*** Data for review Section Begins ***
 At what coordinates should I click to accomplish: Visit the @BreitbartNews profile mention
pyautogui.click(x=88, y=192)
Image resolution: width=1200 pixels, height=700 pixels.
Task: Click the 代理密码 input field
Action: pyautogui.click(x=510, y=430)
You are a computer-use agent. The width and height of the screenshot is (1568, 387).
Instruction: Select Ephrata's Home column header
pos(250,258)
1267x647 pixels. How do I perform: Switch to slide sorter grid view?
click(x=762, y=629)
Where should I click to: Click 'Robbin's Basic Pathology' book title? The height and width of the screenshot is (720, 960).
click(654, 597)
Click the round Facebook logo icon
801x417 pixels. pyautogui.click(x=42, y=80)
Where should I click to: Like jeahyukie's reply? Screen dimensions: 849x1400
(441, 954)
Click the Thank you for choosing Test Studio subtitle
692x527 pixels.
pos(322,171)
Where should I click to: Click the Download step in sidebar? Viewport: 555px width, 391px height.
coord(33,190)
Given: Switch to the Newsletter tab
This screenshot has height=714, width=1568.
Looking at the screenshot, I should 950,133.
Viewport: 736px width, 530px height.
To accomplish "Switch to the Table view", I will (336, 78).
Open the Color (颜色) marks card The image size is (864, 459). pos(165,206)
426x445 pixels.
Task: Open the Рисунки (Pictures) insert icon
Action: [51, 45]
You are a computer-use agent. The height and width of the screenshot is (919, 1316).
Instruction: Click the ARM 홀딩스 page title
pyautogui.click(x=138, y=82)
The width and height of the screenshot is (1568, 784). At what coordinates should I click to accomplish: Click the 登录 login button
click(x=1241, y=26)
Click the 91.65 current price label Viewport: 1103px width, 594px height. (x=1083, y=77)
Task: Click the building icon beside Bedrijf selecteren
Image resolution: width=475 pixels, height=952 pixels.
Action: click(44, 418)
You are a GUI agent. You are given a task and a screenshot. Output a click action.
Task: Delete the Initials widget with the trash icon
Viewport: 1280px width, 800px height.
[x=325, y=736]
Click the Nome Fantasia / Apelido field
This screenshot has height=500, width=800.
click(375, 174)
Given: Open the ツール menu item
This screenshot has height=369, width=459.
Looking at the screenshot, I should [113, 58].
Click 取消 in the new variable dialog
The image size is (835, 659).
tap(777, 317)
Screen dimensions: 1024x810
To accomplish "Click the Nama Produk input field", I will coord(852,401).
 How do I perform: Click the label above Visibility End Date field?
*** Data for review Section Ends ***
Work task: Once you have checked every line of the material above, return the ones that hold the string "will".

Response area:
To accomplish "Switch to the Table view", I will (336, 78).
To accomplish "Click the Nama Produk input field", I will coord(852,401).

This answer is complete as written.